◆ Page text:
——

Note

This is a community plugin, an external project maintained by its respective author. Community plugins are not part of FiftyOne core and may change independently. Please review each plugin’s documentation and license before use.

ColQwen2.5-v0.2 for FiftyOne#

Integration of ColQwen2.5-v0.2 as a FiftyOne Zoo Model for visual document retrieval.

Overview#

ColQwen2.5 is a Vision Language Model based on Qwen2.5-VL-3B-Instruct that generates ColBERT-style multi-vector representations for efficient document retrieval. This version takes dynamic image resolutions (up to 768 image patches) and doesn’t resize them, preserving aspect ratios for better accuracy. This integration adapts ColQwen2.5 for use with FiftyOne’s embedding and similarity infrastructure.

Deviations from Native Implementation#

The Challenge#

ColQwen2.5 natively produces variable-length multi-vector embeddings:

Images: Variable number of vectors (up to 768 patches) with 128 dimensions per vector
Queries: Variable number of vectors with 128 dimensions per vector

These variable-length embeddings are incompatible with FiftyOne’s standard similarity infrastructure, which requires fixed-dimension vectors.

——

◆ Records supplied:
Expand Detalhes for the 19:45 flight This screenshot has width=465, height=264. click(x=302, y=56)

——

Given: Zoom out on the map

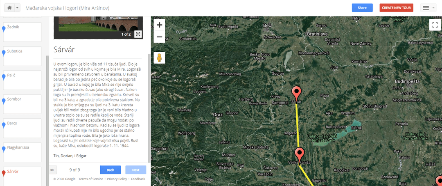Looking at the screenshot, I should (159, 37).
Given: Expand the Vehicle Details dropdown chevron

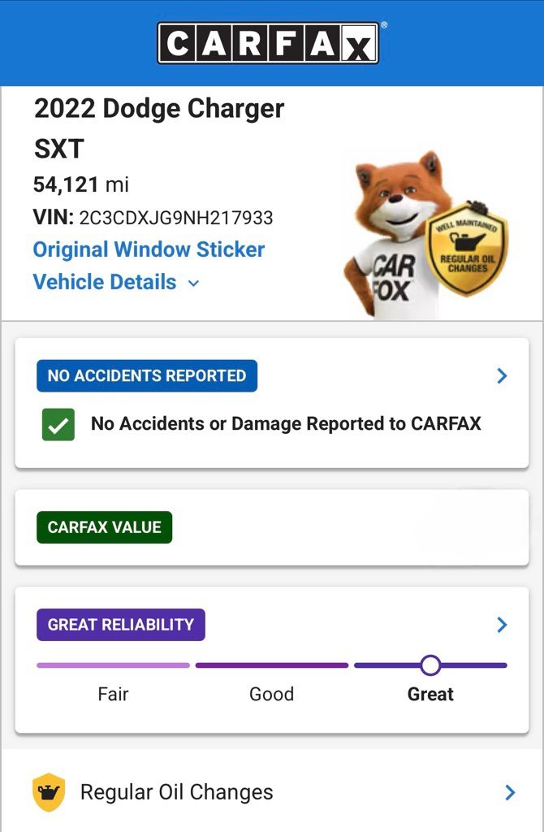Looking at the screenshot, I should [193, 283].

——

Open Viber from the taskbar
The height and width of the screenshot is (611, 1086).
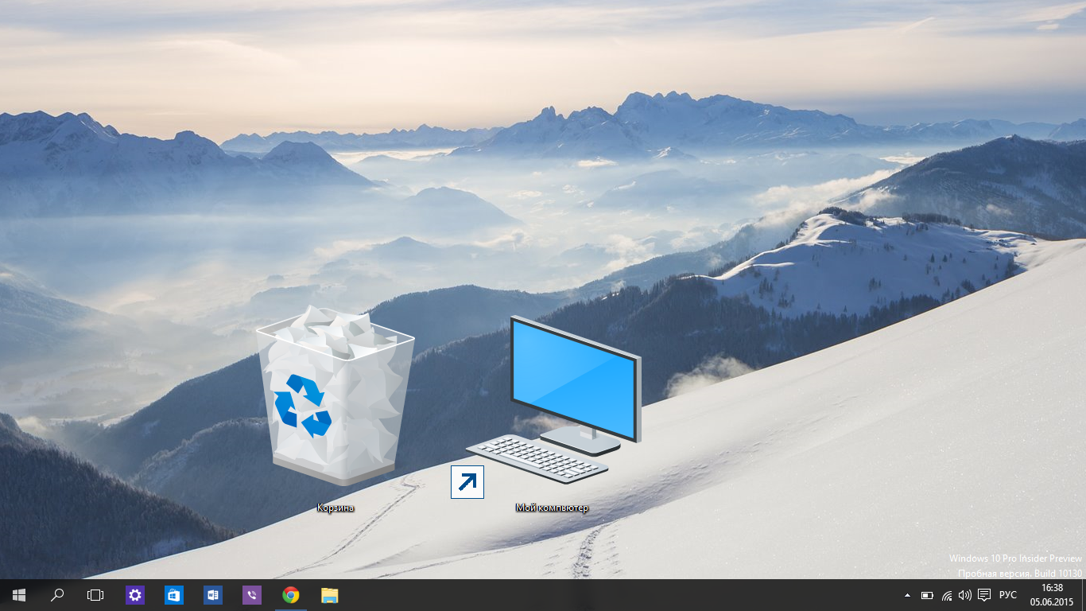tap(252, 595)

——

◆ What the task asks: Reproduce the ColQwen2.5 plugin page in full, word for word. The rows come from an unrelated source.

◆ Complete output:
Note

This is a community plugin, an external project maintained by its respective author. Community plugins are not part of FiftyOne core and may change independently. Please review each plugin’s documentation and license before use.

ColQwen2.5-v0.2 for FiftyOne#

Integration of ColQwen2.5-v0.2 as a FiftyOne Zoo Model for visual document retrieval.

Overview#

ColQwen2.5 is a Vision Language Model based on Qwen2.5-VL-3B-Instruct that generates ColBERT-style multi-vector representations for efficient document retrieval. This version takes dynamic image resolutions (up to 768 image patches) and doesn’t resize them, preserving aspect ratios for better accuracy. This integration adapts ColQwen2.5 for use with FiftyOne’s embedding and similarity infrastructure.

Deviations from Native Implementation#

The Challenge#

ColQwen2.5 natively produces variable-length multi-vector embeddings:

Images: Variable number of vectors (up to 768 patches) with 128 dimensions per vector
Queries: Variable number of vectors with 128 dimensions per vector

These variable-length embeddings are incompatible with FiftyOne’s standard similarity infrastructure, which requires fixed-dimension vectors.